Afferro Nina per il braccio, perché ancora troppo impegnata a raccontare ad un pubblico immaginario la sua gioia e faccio una linguaccia poco cortese e matura all'uomo che pochi minuti prima ha messo in dubbio la mia parola, camminando velocemente dietro al bodyguard di Jackson. Alla fine, per fortuna, quel ragazzo ha avuto un po' di sale in zucca da mandare qualcuno a prendermi per portarmi nel backstage, anche se avrebbe comunque dovuto informarmi sulle modalità di accesso al suo mondo esclusivo, tanto sconosciuto per me.

Percorriamo un lungo corridoio, io in silenzio e la mia amica a riprendere ogni cosa, seppur siamo immerse nel buio e nel silenzio, disturbato solamente dal rumore dei nostri passi e da quelli che suppongo siano i tecnici impegnati nel montaggio degli strumenti sul palco, dato che riesco ad udire qualche «1-2-3, prova!» rimbombare in lontananza ed immagino che la diretta di Nina stia venendo fuori tutt'altro che interessante.

«Siamo arrivati. Vi pregherei di non fare video nei momenti prima del concerto, dopo potrete fare tutti quelli che volete.» ci avvisa l'uomo, spalancando un'enorme porta con su scritto "riservato", seguito dalla dicitura "vietato l'ingresso ai non autorizzati".

«Liv, credo che sverrò. Sì, penso proprio che morirò qui.» mi sussurra Nina, affondando le unghie nel mio braccio, prima di varcare la soglia. Evito di risponderle, desiderosa di non fare la figura della fan schizzata nei primi trenta secondi dalla nostra entrata in scena e faccio un passo in avanti, saettando lo sguardo in giro per la stanza.

Ad essere sinceri è esattamente come immaginavo che fosse un luogo come questo: enorme, pieno di luci, attrezzi per il trucco e parrucco, champagne ed un'infinità di gente particolare che non può che ricordarmi le persone che incontravo ogni giorno quando frequentavo il liceo artistico.

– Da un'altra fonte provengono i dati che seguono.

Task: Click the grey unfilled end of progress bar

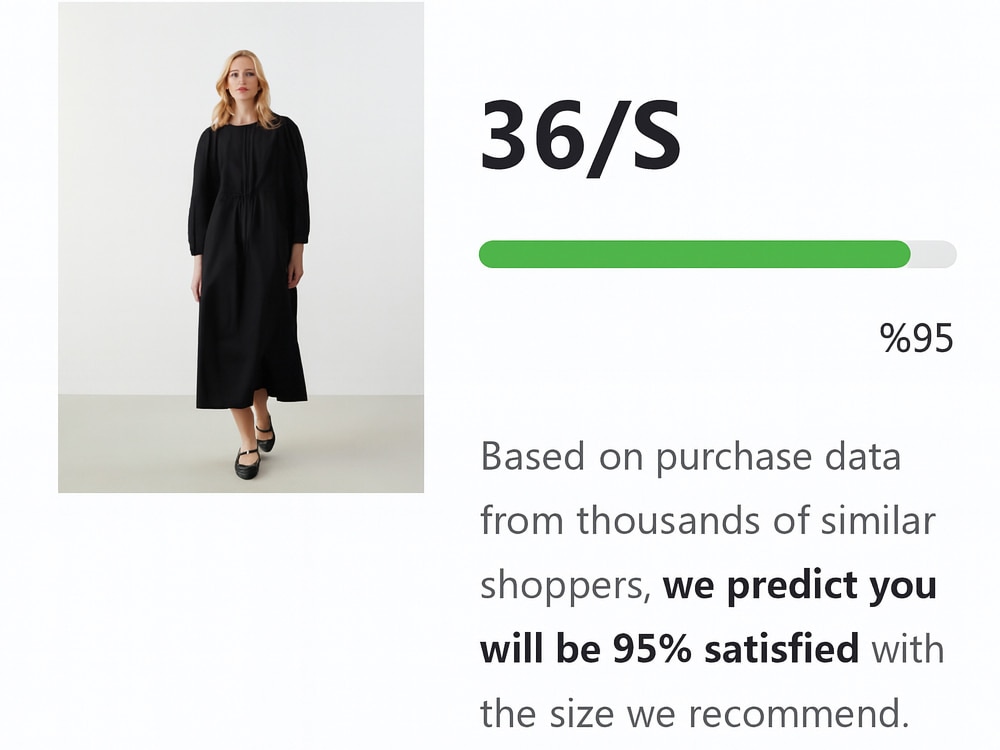Action: tap(934, 254)
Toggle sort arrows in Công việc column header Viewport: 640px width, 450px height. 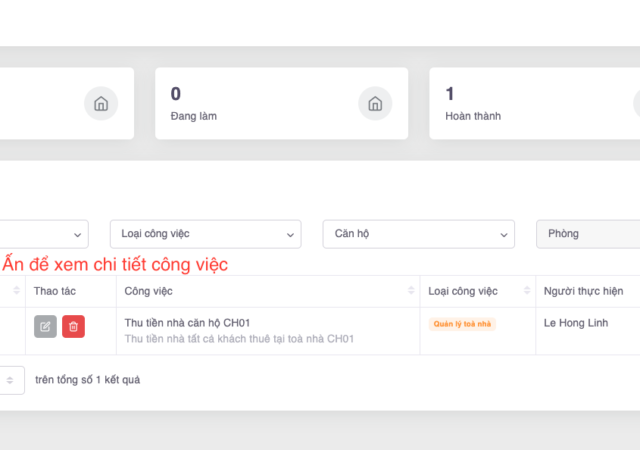[x=410, y=291]
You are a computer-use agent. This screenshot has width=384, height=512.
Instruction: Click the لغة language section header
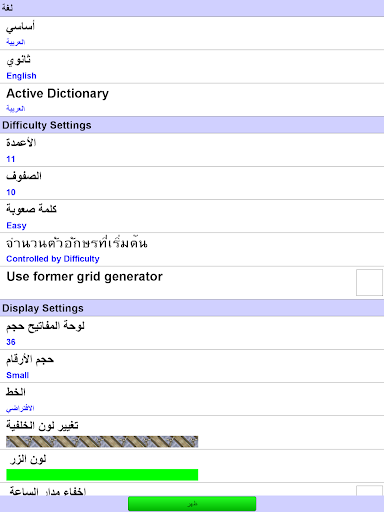click(x=192, y=8)

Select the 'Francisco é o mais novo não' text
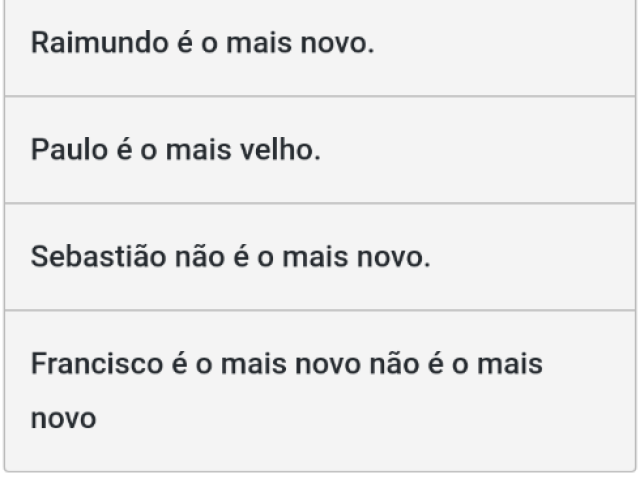225,363
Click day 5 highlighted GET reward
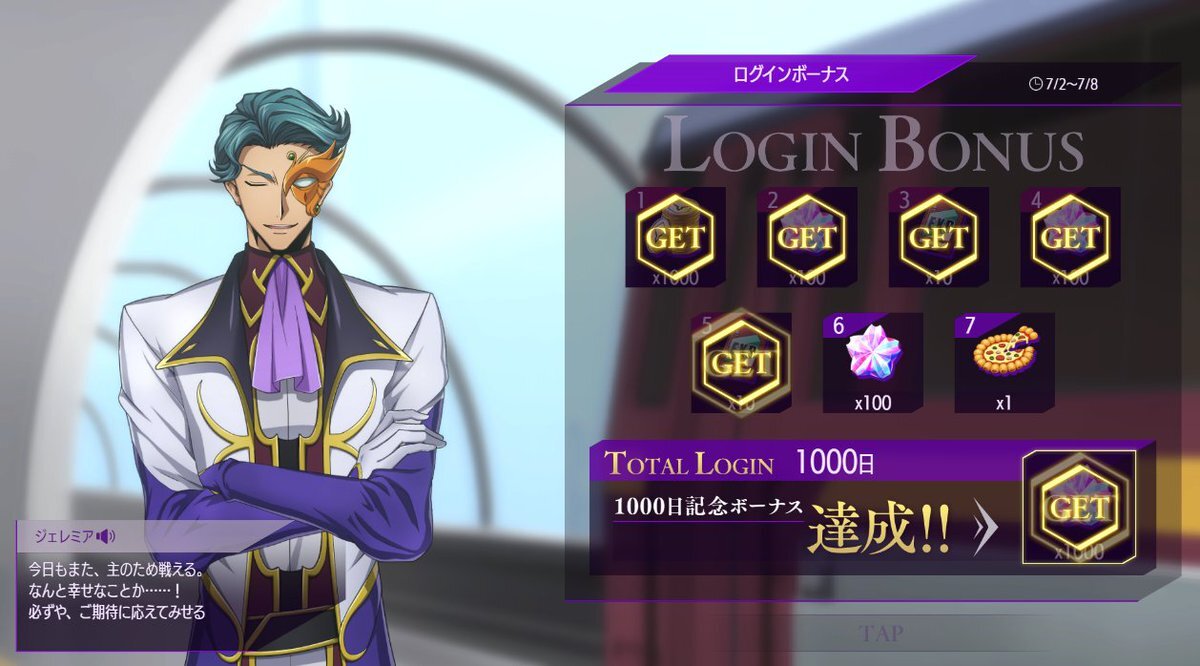The image size is (1200, 666). click(741, 362)
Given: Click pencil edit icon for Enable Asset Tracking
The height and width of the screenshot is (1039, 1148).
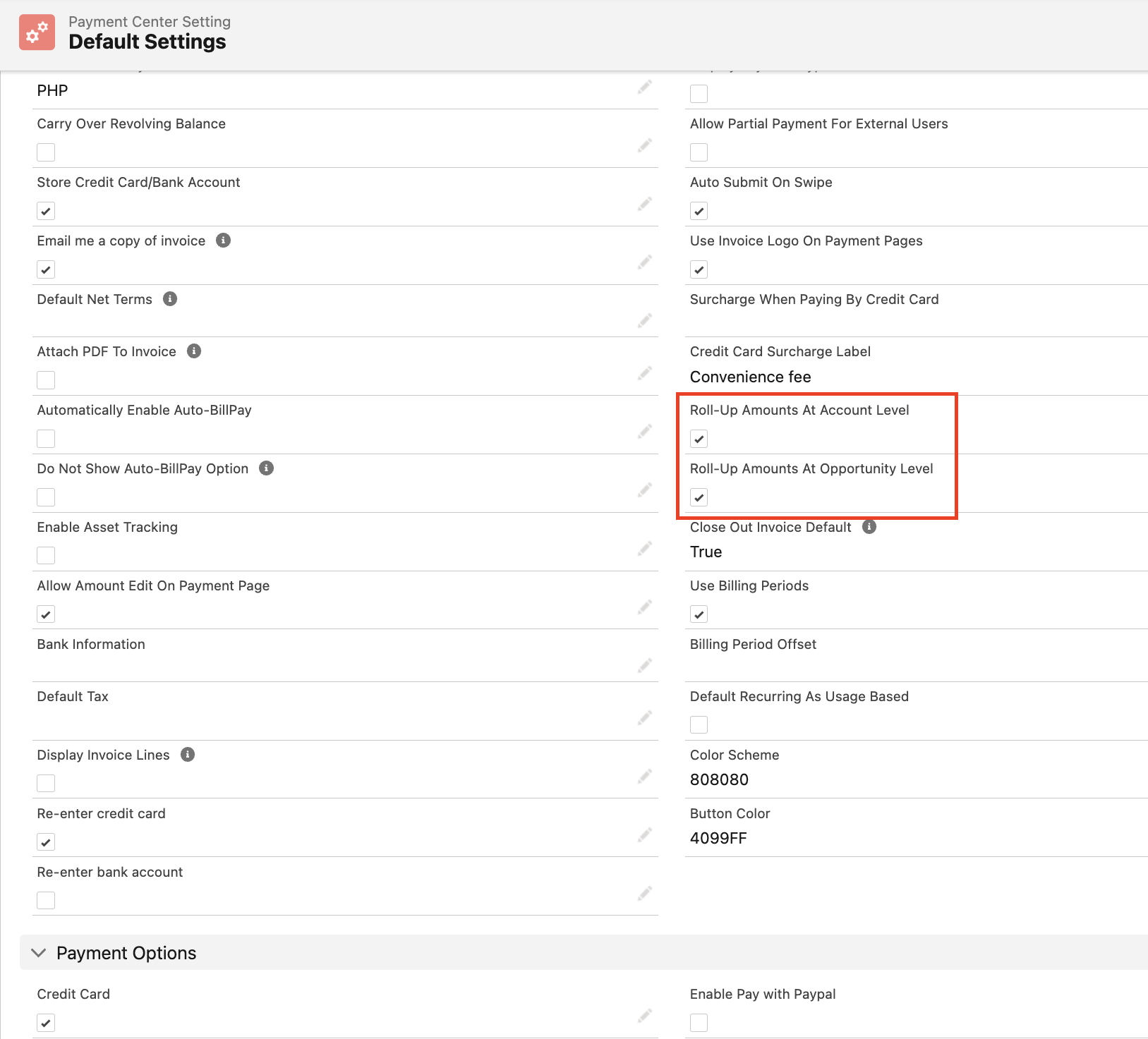Looking at the screenshot, I should coord(644,549).
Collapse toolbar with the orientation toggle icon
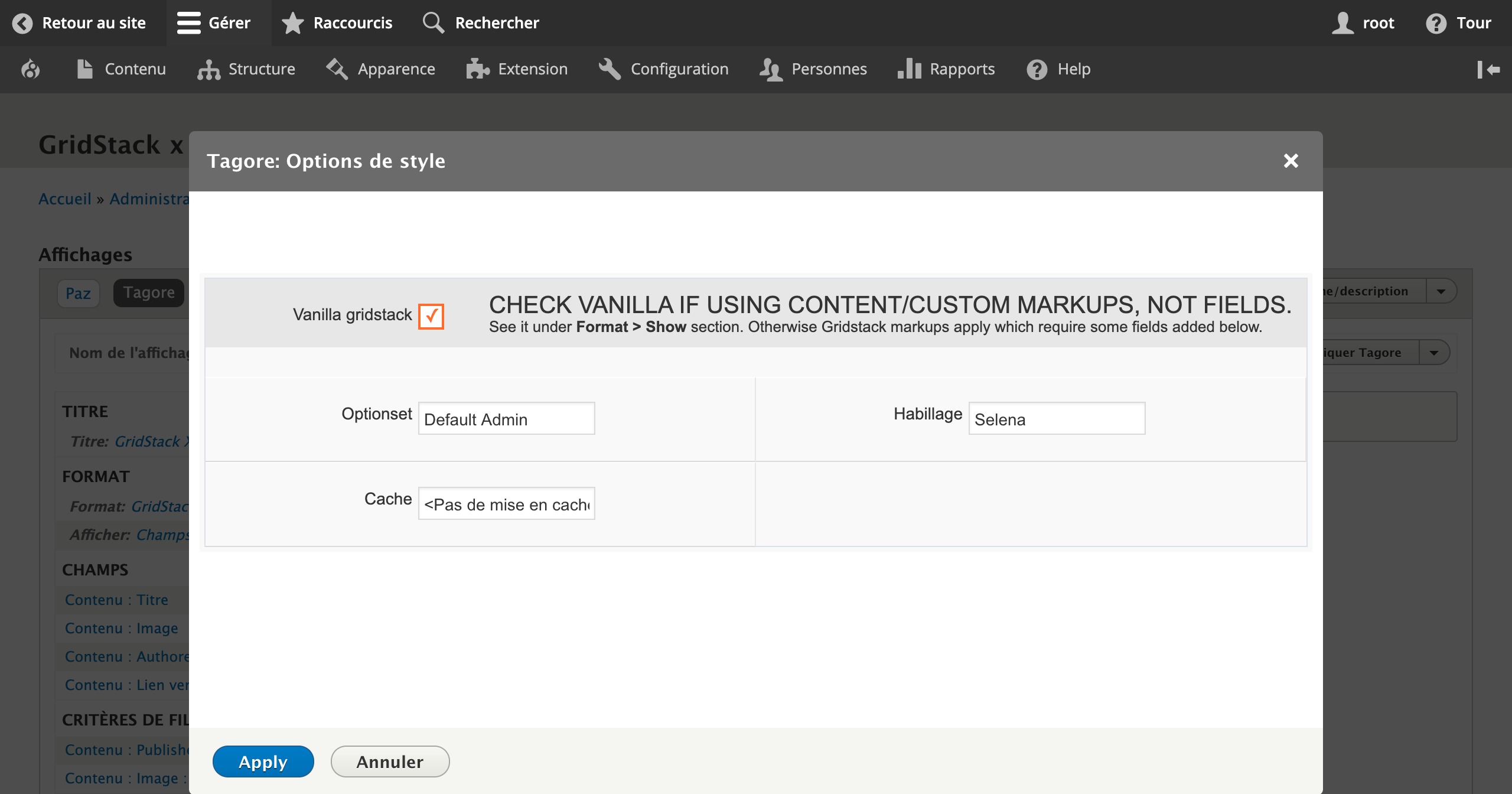Image resolution: width=1512 pixels, height=794 pixels. tap(1488, 69)
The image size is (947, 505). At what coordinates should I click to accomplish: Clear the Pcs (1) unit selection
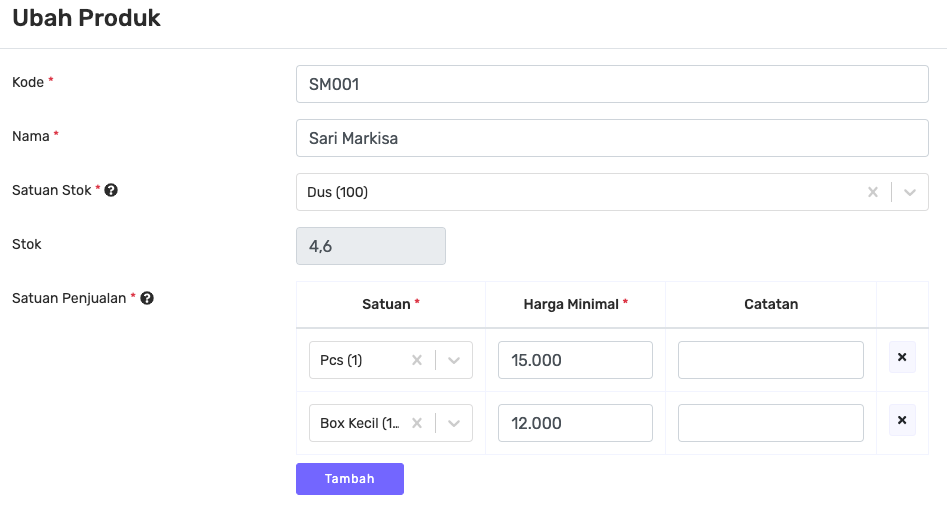point(417,360)
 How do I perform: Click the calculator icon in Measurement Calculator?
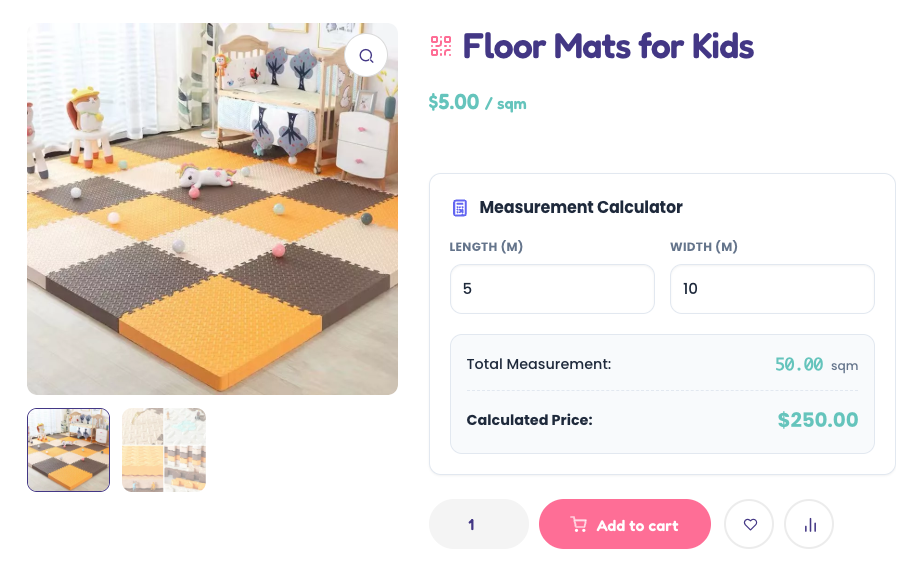[460, 208]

Mi guardo ancora un po' intorno alla ricerca del ragazzo che mi ha invitata, sentendomi un pesce fuor d'acqua sotto gli sguardi curiosi di quella che immagino sia "la solita cerchia di persone fidate" nei confronti di due estranee ma l'unica cosa che riesco ad individuare è un ricco buffet che, a causa dello sciopero della fame al quale mi ha costretta Nina per non arrivare in ritardo e al quale non avevo potuto disobbedire durante le sue mille prove di acconciatura dato che a casa sua non c'è mai alcun tipo di cibo che non sia biologico o dietetico, mi appare come una visione.

Incurante degli sguardi dei curiosi mi avvento in quella direzione e agguanto un tramezzino, mandando giù il primo morso e reagendo a quel piacevole contatto con le mie papille gustative come se avessi appena avuto un orgasmo.

«Felice che ti piaccia.» ridacchia una voce famigliare alle mie spalle che, dalla faccia di Nina che sembra aver appena visto un fantasma, direi appartenga a Jackson. «E che tu sia venuta.»

«Jackson!» borbotto, con la bocca piena, allungando la mano libera dal tramezzino nella sua direzione, producendo un suono distorto che lo fa scoppiare a ridere.

«In persona! Almeno questa volta sai chi sono!» ride ancora, prima di voltarsi in direzione di Nina che stranamente è rimasta in silenzio per tutto il tempo. E completamente immobile.